Tooth position can also present as a risk for periodontal disease. Malalignment, crowding and migration or tipping of a tooth in an edentulous area have all been implicated in loss of periodontal support. In addition extreme labial or lingual tipping of the tooth has been correlated to recession in that area.²¹

Open contacts have been shown to be associated with increased probing depths and loss of clinical attachment. In addition to that root abnormalities, in particular palatogingival grooves in maxillary incisors have been found to be associated with loss of clinical attachment and bone loss.²²

Tooth restorations can also act as risk factors for periodontal breakdown. This can be the result of marginal discrepancies or fixed orthodontic appliances. Amalgam overhangs have been liked to significant bone loss. Subgingival crown margins as opposed to supragingival margins have been implicated in greater gingival recession and increased inflammation.²³

RISK MARKERS

Nutrition: The potential mediating role of nutrition in the oral health-systemic disease relationship has increased interest in the effect of nutrition in oral health and periodontal disease.

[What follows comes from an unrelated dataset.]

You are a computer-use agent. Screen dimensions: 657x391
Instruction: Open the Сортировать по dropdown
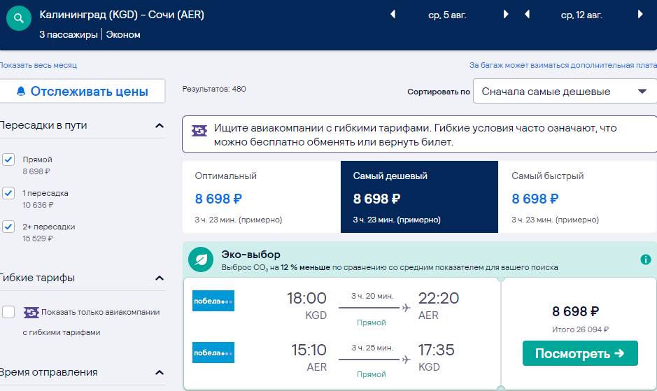click(565, 92)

Deficiency of various vitamins (A, D, E, K, B and C), proteins and lipids have shown adverse effects on periodontal health.

Vitamin A is involved in the production and maintenance of epithelial cells of the skin and mucus membranes and a deficiency may produce dermatologic, mucosal and ocular changes. De Menenzes et al²⁴ reported gingival erosions, ulcerations, bleeding, loss of keratinization and colour changes in vitamin A hypervitaminosis.

Vitamin B complex does not have any particular oral changes but their deficiency can cause oral changes such as glossitis, angular cheilitis, atrophy of lingual papillae and oral ulcerations. ²⁵

Vitamin C is a water soluble vitamin, which is important in the hydroxylation of proline and lysine in collagen. Collagen is a primary connective tissue fibre in the gingival tissue and major constituent of supporting alveolar bone.²⁶

Gender: Periodontal disease is seen more in males in population studies than females at comparable ages. This was seen in several studies done by Genco et al^36,37. Males usually exhibit poorer oral hygiene than females. However, when correcting for oral hygiene, socio economic status and age, male gender is associated with more severe periodontal disease when either attachment loss or bone height is used as the dependent variable. The reasons for these gender differences are not clear and their elucidation may reveal important destructive or protective mechanisms.^36,37

Race: The role of race as a risk factor for periodontal disease is a more complicated issue. Studies done by Beck et al³⁸, showed that approximately three times more blacks had advanced periodontitis as compared to whites of the same age cohort. In an analysis of risk indicators for black and whites, there were more indicators relating to the socio economic status for blacks than whites. They also found that Prevotella intermedia is a risk indicator for blacks but not for whites. Hence, their analysis and studies done by others addressing the issue of race found that when blacks and whites were matched for their socio economic status, the differences often disappeared.³⁸

CONCLUSION

The above review clearly shows that periodontal disease is a multi-factorial disorder. Apart from microbial plaque being principal etiologic factor, several other local and systemic factors have important modifying roles in its pathogenesis of periodontal disease. Of the numerous behavioural and environmental risk factors identified above, only few may be true risk factors possessing a causal relationship with initiation and/or progression of attachment loss.

Effective disease management should include an identification of risk factors for periodontal disease and assessment of disease risk due to these factors.

With further longitudinal studies evaluating all reported risk factors for periodontal disease progression, it is hoped that we can one day use these risk factors to more accurately predict disease progression as well as long term outlook for treated teeth.